*THE PROBLEM:* Copy each line from the records below in which the word "computer" is found.

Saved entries
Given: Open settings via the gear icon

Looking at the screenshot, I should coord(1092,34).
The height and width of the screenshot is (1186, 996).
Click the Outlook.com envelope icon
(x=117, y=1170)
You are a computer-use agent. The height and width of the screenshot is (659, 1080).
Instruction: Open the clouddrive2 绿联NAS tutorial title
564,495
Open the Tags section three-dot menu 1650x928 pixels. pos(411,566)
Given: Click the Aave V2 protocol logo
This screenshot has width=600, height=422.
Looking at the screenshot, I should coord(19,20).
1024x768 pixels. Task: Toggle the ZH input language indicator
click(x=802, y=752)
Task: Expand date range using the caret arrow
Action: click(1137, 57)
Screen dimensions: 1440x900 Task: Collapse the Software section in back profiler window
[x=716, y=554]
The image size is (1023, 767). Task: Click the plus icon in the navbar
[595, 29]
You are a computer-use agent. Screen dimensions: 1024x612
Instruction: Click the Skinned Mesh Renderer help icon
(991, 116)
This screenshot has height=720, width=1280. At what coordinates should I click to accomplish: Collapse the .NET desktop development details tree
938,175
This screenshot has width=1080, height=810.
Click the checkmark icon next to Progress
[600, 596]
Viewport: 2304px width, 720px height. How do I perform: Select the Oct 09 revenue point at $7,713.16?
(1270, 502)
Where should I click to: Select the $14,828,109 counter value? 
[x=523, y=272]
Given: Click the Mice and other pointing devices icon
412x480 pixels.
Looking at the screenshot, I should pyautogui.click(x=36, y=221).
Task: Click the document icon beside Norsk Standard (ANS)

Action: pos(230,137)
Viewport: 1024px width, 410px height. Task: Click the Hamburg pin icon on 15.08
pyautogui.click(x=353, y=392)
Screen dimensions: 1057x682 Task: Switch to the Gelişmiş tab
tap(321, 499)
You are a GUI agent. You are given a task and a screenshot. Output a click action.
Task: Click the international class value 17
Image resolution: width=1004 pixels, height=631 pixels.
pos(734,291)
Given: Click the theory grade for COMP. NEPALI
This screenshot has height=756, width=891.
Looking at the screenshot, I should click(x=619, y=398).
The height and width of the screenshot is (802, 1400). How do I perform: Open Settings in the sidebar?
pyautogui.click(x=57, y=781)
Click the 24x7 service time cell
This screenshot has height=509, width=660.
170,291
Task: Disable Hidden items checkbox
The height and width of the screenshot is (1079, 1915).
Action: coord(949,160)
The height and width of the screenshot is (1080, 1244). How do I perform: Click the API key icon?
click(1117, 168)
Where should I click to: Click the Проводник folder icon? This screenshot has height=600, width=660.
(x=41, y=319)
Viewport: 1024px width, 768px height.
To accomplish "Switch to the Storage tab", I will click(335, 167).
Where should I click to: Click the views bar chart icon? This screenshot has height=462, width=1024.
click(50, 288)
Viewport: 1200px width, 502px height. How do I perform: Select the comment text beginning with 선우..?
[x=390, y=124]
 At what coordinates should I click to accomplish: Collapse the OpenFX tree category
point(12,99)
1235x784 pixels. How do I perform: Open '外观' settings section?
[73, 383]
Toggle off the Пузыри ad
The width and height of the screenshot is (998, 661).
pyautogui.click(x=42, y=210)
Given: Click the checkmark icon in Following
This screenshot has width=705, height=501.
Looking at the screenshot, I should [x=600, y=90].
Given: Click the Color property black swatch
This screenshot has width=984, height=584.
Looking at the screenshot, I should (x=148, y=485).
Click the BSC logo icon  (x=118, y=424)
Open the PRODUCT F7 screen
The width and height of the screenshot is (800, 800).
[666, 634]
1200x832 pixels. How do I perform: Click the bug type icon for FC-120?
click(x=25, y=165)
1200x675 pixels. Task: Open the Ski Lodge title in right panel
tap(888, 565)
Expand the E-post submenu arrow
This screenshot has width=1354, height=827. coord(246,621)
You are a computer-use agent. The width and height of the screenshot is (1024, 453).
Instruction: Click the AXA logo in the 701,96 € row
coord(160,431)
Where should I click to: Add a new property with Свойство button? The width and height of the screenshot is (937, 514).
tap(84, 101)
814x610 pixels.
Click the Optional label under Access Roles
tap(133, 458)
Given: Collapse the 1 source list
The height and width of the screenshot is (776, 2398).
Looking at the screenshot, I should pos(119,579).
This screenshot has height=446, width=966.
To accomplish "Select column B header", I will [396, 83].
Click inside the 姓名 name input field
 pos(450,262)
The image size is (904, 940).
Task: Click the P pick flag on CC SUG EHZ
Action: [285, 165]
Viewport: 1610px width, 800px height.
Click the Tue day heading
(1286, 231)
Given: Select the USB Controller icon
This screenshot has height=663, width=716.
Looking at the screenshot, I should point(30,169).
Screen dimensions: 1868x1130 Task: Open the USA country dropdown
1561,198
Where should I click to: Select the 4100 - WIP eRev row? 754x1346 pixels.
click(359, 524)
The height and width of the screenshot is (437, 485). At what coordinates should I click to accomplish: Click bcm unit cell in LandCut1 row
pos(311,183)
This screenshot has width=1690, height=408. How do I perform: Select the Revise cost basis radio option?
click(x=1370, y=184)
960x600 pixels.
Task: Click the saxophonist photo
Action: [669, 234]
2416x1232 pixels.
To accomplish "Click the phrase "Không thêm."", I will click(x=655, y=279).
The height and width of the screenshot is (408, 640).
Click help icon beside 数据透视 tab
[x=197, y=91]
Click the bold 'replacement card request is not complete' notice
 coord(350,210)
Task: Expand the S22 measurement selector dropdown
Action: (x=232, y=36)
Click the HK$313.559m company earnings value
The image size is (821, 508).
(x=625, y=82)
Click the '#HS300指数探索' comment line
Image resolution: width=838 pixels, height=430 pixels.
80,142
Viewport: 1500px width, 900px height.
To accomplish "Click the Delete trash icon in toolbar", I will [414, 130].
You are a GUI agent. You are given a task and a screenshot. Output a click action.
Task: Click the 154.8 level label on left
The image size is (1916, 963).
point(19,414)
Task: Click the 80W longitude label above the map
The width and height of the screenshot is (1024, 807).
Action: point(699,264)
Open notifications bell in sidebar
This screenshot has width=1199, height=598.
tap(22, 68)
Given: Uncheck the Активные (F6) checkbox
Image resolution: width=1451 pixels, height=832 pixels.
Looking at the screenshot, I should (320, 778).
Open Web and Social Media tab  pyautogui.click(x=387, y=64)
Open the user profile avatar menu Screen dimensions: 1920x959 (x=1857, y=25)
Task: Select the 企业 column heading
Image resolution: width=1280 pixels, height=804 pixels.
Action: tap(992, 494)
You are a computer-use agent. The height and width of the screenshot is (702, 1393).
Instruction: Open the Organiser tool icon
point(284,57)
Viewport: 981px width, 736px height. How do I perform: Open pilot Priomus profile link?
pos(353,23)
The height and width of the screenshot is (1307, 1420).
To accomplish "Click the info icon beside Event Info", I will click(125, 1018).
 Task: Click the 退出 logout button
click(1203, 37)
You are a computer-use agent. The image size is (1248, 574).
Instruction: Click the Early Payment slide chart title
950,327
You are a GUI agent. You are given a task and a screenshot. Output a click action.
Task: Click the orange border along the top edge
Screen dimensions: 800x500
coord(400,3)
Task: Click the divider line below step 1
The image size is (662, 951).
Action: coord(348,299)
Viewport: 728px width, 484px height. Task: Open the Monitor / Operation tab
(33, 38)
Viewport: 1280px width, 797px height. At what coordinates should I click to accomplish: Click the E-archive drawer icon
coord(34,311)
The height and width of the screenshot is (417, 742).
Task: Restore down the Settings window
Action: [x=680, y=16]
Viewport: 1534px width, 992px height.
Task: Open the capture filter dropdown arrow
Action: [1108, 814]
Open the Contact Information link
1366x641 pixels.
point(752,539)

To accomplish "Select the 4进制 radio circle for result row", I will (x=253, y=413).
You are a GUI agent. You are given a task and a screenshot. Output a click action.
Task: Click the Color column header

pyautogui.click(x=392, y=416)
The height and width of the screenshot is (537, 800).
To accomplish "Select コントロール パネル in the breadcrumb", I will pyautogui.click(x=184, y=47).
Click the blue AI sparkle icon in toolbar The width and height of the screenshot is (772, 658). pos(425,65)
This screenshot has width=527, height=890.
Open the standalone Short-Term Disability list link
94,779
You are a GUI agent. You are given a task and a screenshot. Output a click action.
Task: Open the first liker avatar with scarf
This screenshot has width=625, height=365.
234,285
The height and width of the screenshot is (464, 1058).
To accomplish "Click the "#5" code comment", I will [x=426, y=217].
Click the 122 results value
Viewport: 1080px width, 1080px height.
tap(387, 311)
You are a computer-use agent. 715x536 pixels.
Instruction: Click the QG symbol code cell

*WRITTEN ANSWER:*
You are a computer-use agent. The height and width of the screenshot is (659, 1080).
You are a computer-use agent. Screen dimensions: 1024x612
You are a computer-use agent. The width and height of the screenshot is (1024, 453).
You are a computer-use agent. The height and width of the screenshot is (702, 1393).
You are a computer-use agent. The image size is (1248, 574).
You are a computer-use agent. 715x536 pixels.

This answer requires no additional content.